# AIM OF THE EXERCISE
Reproduce the records word for word, starting at the line that contains "Find the location" and continuing through the end of the records. Leave the pictures out of your answer.

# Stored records
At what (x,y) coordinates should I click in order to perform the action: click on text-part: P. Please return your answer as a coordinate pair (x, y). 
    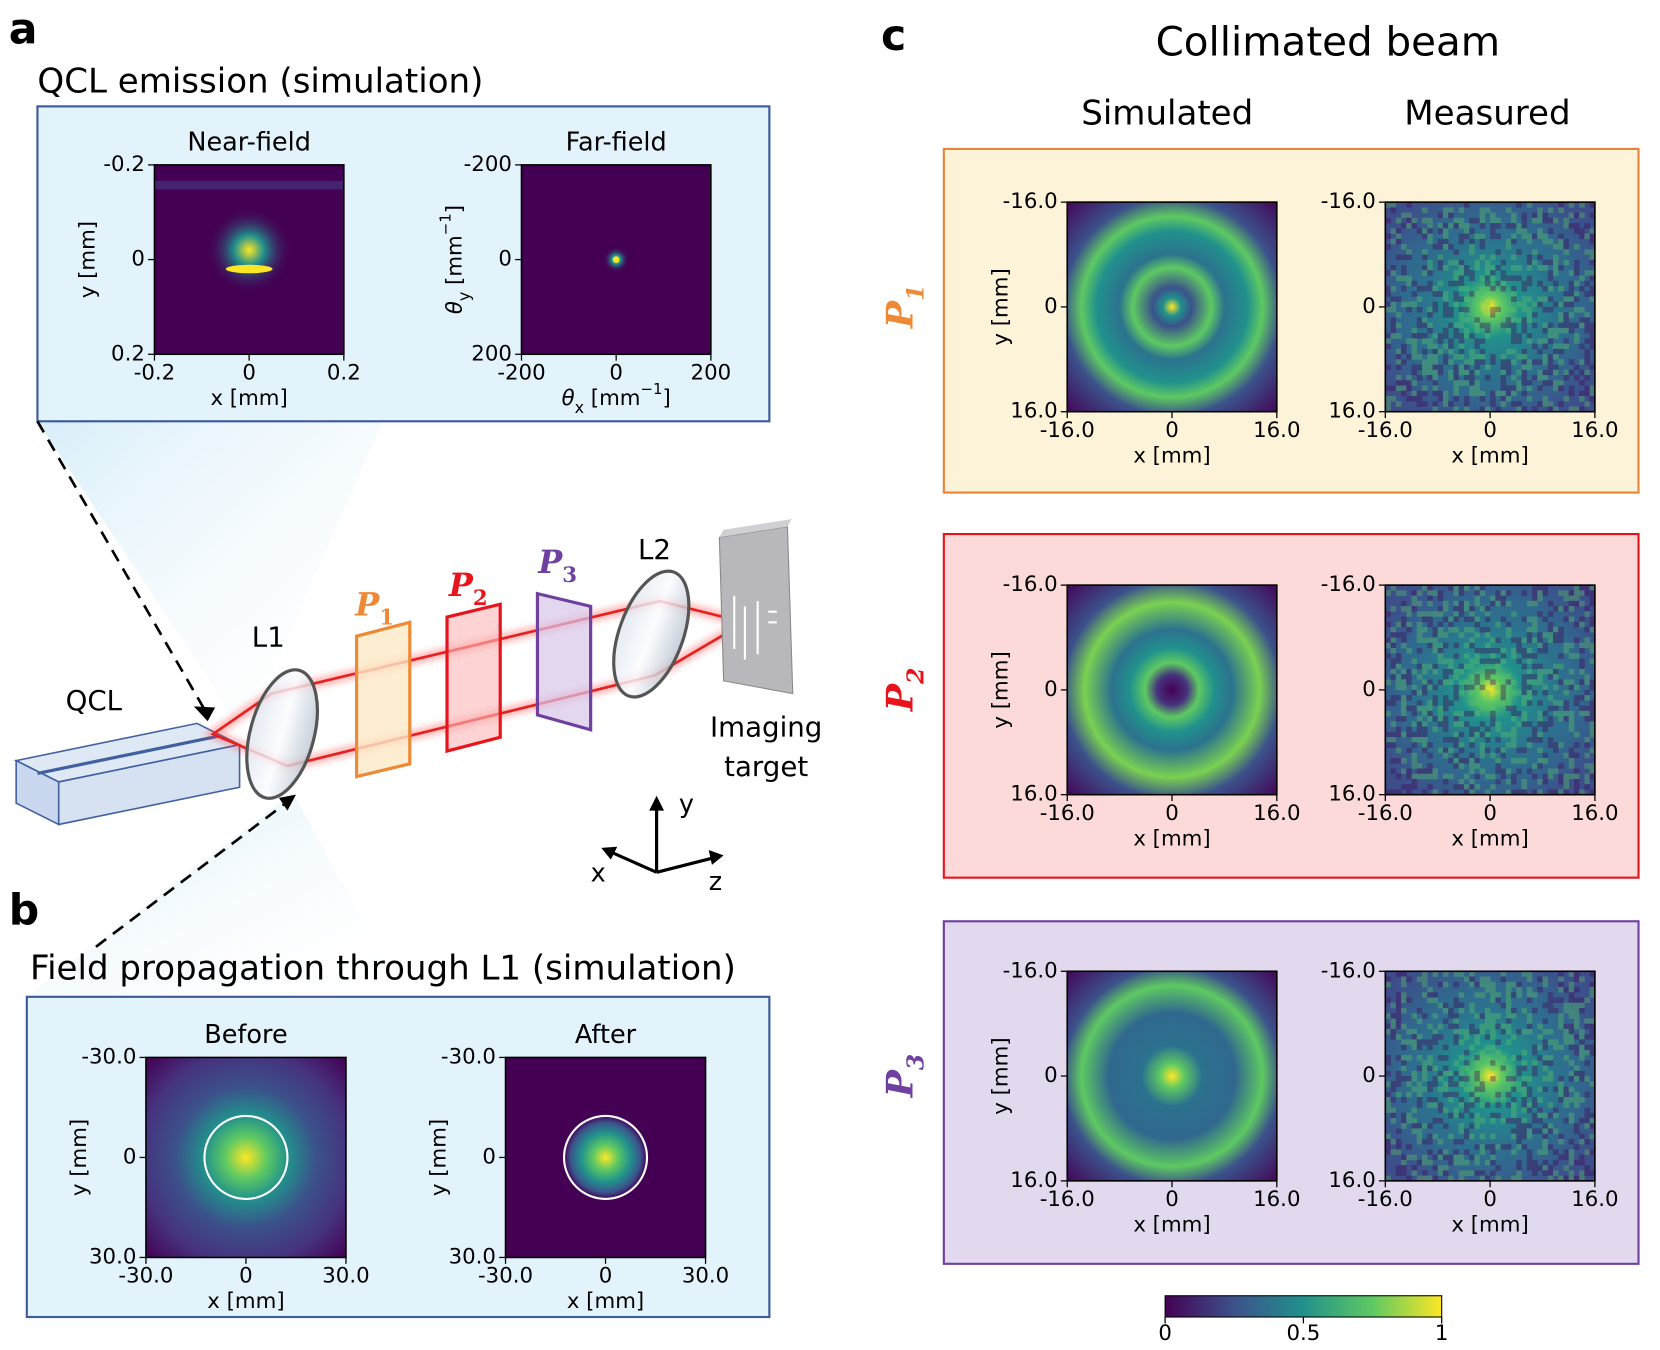
    Looking at the image, I should click on (900, 314).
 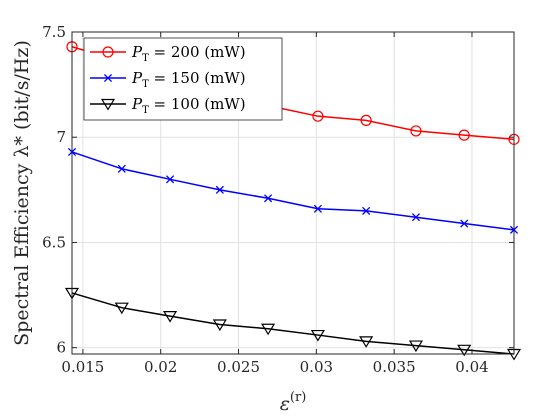 I want to click on y-tick-label: 6.5, so click(x=54, y=242).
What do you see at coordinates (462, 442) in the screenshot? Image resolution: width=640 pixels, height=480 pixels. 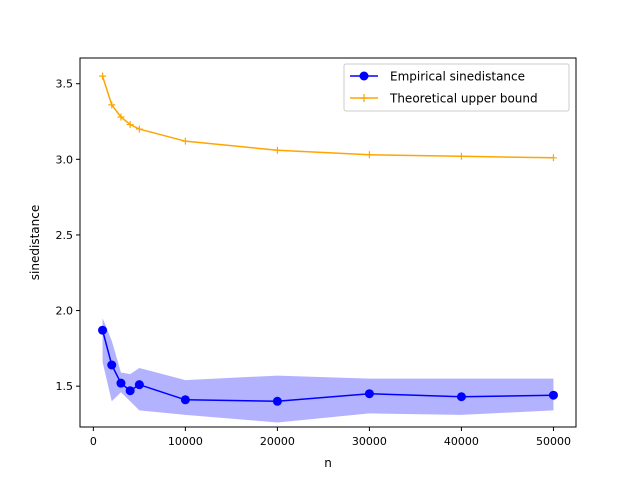 I see `x-tick-label: 40000` at bounding box center [462, 442].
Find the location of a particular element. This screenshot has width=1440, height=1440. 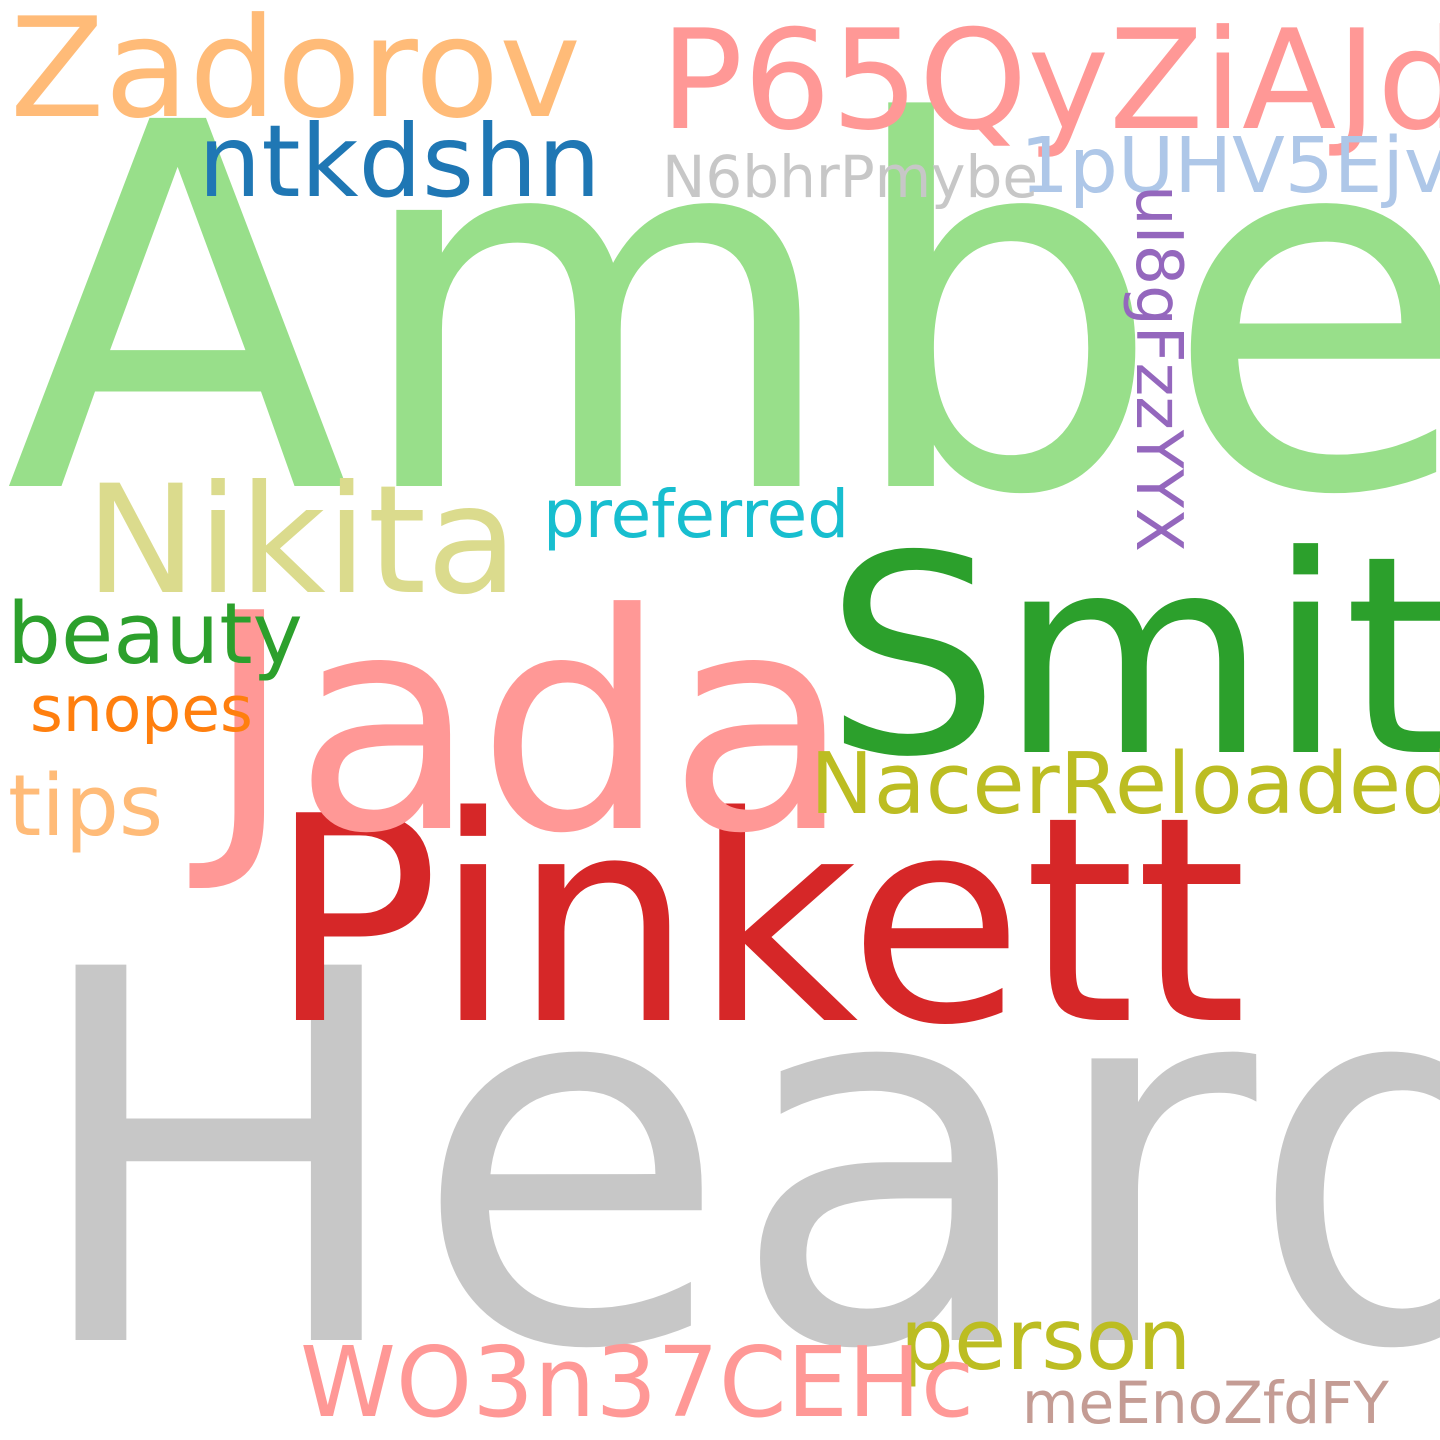

word-meenozfdfy: meEnoZfdFY is located at coordinates (1206, 1403).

# TASK RESPONSE
Find the location of a particular element. This screenshot has width=1440, height=1440. 

word-meenozfdfy: meEnoZfdFY is located at coordinates (1206, 1403).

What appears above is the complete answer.